Good antivirals for EBV? (Not Valtrex)

Hey just curious when you say “She sent me for blood work and I received the results this morning from the lab. Still a bad EBV infection, levels even higher from 6 months ago.”

What levels are we talking about? IgG or IgM? Did they do a dna test to actually look for the virus. IgG means nothing 95% of the population has it. Do you have fevers or swollen lymph’s or severe fatigue?

Just checked back on my results, the IgM wasnt flagged, it was normal.

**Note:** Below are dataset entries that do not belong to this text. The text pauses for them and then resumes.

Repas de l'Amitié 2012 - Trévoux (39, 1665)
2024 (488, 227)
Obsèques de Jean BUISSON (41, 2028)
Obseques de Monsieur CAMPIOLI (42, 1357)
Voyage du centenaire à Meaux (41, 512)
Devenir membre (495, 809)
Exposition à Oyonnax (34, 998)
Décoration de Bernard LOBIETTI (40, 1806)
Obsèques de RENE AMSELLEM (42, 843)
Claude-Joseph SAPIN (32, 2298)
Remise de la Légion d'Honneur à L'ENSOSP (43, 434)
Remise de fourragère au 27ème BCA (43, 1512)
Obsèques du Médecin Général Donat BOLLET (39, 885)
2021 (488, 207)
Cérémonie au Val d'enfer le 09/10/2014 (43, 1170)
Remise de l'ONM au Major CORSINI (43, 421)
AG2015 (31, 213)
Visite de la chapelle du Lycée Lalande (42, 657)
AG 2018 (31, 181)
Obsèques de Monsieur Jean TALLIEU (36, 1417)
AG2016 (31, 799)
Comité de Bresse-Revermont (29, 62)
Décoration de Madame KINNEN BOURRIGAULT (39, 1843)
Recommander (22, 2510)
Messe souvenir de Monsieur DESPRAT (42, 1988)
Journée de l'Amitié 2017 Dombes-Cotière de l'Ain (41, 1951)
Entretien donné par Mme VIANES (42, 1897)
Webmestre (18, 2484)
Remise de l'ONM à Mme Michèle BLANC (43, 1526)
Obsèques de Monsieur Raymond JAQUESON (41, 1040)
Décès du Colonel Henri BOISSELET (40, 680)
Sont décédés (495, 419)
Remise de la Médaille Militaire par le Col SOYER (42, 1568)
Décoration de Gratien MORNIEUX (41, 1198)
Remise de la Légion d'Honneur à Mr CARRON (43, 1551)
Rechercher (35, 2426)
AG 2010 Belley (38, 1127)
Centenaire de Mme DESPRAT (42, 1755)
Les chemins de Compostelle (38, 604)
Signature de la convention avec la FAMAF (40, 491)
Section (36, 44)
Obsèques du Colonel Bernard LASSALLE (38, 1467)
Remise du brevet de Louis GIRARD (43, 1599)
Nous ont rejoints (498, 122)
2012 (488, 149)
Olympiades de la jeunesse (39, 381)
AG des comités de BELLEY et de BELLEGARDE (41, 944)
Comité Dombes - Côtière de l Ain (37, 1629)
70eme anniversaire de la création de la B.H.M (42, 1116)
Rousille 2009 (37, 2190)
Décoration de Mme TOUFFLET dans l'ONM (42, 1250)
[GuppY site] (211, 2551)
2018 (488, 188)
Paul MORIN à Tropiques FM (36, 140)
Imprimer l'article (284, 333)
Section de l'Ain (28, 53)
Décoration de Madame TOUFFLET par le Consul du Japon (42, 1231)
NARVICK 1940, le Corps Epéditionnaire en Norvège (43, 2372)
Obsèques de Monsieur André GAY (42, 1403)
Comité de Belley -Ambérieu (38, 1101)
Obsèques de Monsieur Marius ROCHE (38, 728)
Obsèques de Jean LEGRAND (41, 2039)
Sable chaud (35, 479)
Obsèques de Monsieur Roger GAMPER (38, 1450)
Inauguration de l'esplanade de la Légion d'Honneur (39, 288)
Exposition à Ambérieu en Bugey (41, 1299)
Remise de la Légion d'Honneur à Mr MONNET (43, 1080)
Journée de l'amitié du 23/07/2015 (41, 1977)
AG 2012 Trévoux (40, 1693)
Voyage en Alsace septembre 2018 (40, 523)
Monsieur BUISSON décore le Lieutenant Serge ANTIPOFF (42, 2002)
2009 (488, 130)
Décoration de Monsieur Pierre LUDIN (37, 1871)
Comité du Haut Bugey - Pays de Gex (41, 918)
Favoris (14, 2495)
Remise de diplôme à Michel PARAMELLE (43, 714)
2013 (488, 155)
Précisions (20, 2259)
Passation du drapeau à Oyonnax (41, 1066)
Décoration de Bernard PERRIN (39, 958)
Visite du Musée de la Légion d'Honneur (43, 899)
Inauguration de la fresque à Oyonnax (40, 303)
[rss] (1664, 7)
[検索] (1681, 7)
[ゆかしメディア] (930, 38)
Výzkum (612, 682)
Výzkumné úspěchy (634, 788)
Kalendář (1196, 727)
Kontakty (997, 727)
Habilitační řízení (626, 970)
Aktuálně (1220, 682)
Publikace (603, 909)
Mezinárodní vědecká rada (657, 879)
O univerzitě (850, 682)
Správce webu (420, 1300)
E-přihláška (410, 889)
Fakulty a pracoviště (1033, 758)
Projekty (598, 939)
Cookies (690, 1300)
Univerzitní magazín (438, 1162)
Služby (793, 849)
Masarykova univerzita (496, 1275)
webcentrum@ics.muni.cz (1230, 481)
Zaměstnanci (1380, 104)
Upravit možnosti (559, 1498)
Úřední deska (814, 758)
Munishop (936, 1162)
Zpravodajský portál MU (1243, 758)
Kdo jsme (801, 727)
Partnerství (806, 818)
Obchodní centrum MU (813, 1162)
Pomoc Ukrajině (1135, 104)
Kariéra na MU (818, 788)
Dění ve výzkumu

Nope it wasn't. Flagged high.

Thank you for sharing. It's been really debilitating for over 6 months now. I'm not lying when I say every week its getting worse. It's very scary, I'm crying almost everyday. I need answers and I need relief, fast.

I understand your frustration. So far, I haven't been able to put a dent in any of the EBV. That is not mentioned to discourage you as some others have had success in treating reactivated. One person who used to post here attributed her improvement with it to higher doses of Lysine, along with other naturals.

I have a lot going on, but I have seen some improvement in the fatigue. I couldn't get through a day it was so bad at a couple points. That has improved some, but I still get afternoon, low-grade fevers that last from 2-4 hours. But I don't know for sure it is EBV causing that. Wish I had more to help you.

I hear great things about Takuna! It’s a part of the Cowden protocol. I’d fir sure give it a try.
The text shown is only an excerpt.